In 2017, the Catalan Health Service published a retrospective study, including 2,179 patients and describing sacubitril/valsartan use. The 75% of patients were men (compared to 69.1% in our study) and the mean age of patients was similar than ours (69.8 vs. 68.4 years). All patients, except one, had previously received ACEI/ARB treatment and, in most cases, the lowest dose of sacubitril/valsartan was prescribed, probably due to concerns about hypotension in elderly population8. Moreover, a recent cohort study from the German IMS® prescription database showed that 2/3 of patients with sacubitril/valsartan was receiving low doses (50 mg/12 hours) and only 41% of patients were able to be dose-escalated9. This trend to maintain low doses could be an indicator of higher incidence of hypotension in real clinical practice.

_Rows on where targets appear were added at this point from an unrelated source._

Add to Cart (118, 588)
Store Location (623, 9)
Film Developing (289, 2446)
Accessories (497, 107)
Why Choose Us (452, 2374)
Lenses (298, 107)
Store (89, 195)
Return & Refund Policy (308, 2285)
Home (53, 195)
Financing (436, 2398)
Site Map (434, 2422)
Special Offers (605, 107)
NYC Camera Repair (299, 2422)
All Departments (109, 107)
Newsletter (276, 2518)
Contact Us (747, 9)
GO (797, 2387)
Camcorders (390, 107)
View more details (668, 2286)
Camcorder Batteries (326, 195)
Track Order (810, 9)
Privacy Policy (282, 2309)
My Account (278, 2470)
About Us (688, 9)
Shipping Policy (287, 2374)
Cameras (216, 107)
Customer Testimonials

Another recent observational study10 included 201 patients with the same inclusion criteria (NYHA ≥II, LVEF ≤35%, previous ACEI/ARB) which were followed during a mean (±SD) of 221±11.4 days. The proportion of men was higher than ours (82.0% vs. 69.1), while the mean age is similar (67.7 vs. 68.4 years). Regarding the variation in NYHA class at the end of the follow-up period (compared to our study), 32% vs. 51.0 of patients had improved, 64% vs. 41.2 remained stable and 4% vs. 7.8 had worsened.

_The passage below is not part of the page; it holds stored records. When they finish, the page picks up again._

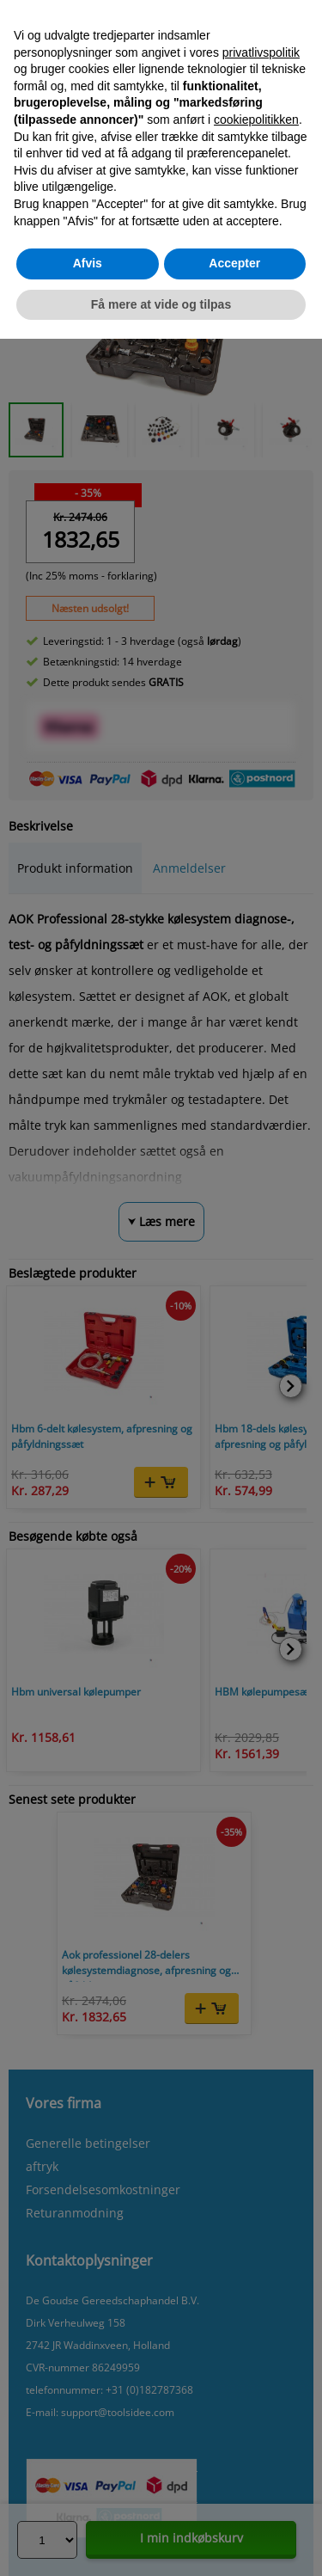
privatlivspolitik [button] (261, 52)
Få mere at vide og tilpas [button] (161, 304)
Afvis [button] (87, 263)
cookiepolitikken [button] (256, 119)
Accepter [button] (234, 263)
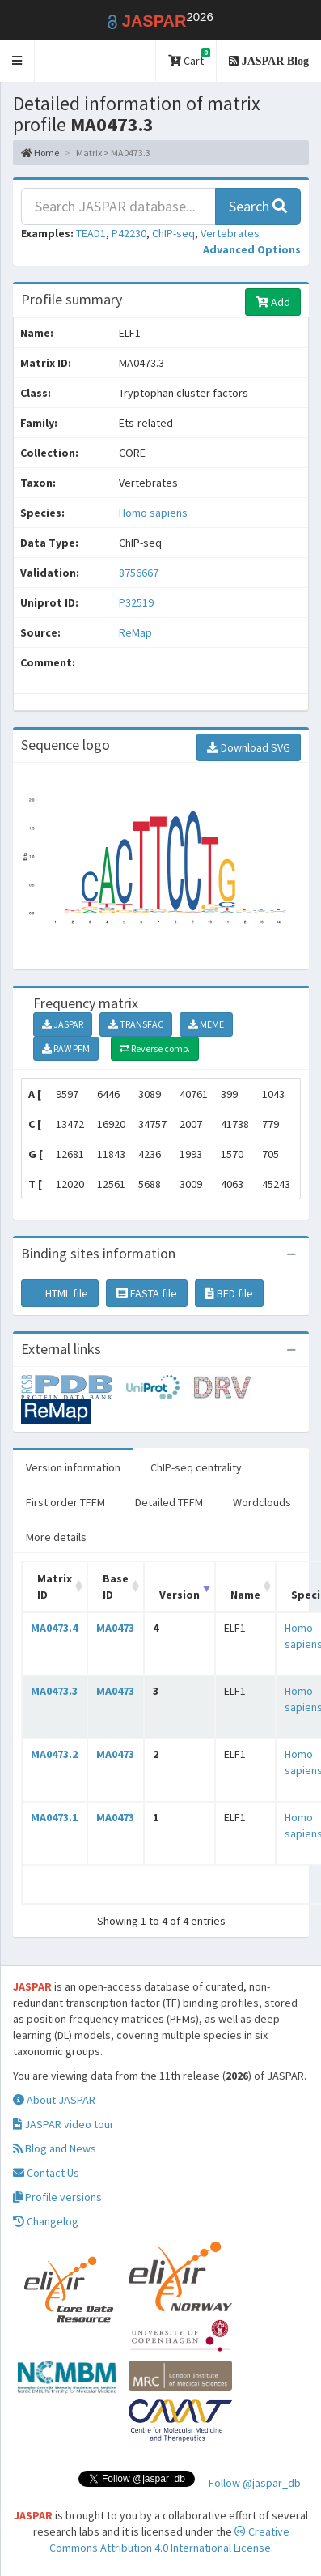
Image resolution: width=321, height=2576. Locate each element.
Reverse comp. (155, 1048)
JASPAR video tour (63, 2124)
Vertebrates (230, 233)
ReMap (135, 632)
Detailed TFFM (169, 1502)
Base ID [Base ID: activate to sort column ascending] (116, 1586)
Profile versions (57, 2197)
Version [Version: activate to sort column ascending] (179, 1594)
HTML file (60, 1293)
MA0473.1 (54, 1817)
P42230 (129, 233)
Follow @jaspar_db (255, 2483)
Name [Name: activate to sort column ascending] (245, 1594)
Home (40, 153)
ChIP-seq (173, 233)
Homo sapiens (153, 512)
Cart (189, 58)
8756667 (138, 572)
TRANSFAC (135, 1024)
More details (56, 1537)
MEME (206, 1024)
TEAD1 (91, 233)
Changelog (45, 2221)
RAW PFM (66, 1048)
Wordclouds (262, 1502)
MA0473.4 (54, 1627)
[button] (17, 61)
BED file (229, 1293)
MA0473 (115, 1627)
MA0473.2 (54, 1754)
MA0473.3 (54, 1691)
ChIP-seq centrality (196, 1467)
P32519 (137, 602)
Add (273, 302)
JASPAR (62, 1024)
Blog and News (54, 2148)
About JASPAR (54, 2100)
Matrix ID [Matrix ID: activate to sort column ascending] (54, 1586)
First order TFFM (65, 1502)
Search (258, 206)
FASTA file (146, 1293)
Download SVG (248, 747)
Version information (73, 1467)
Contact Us (46, 2172)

The main limitation of this study is the inclusion of a local population; thus, results might not be representative of other different populations. Furthermore, its retrospective design and the limited follow-up period are also limitations. However, these results could be useful for demonstrating the effectiveness and safety of sacubitril/valsartan in real life clinical practice, considering the same variables as pivotal RCT.
CONCLUSION
In our study, the percentage of mortality and/or hospitalization due to CHF during the first year of sacubitril/valsartan treatment is high. In addition, hypotension is a frequent adverse event, hypotension is a frequent adverse event, which forces extreme precautions in its use and even to withdraw it occasionally. The adequation of sacubitril/valsartan prescription in the South of Seville HMA is acceptable.
Funding: The present investigation has not received specific aid from agencies from the public sector, commercial sector or non-profit entities.
Conflicts of interest: The authors declare no conflicts of interest.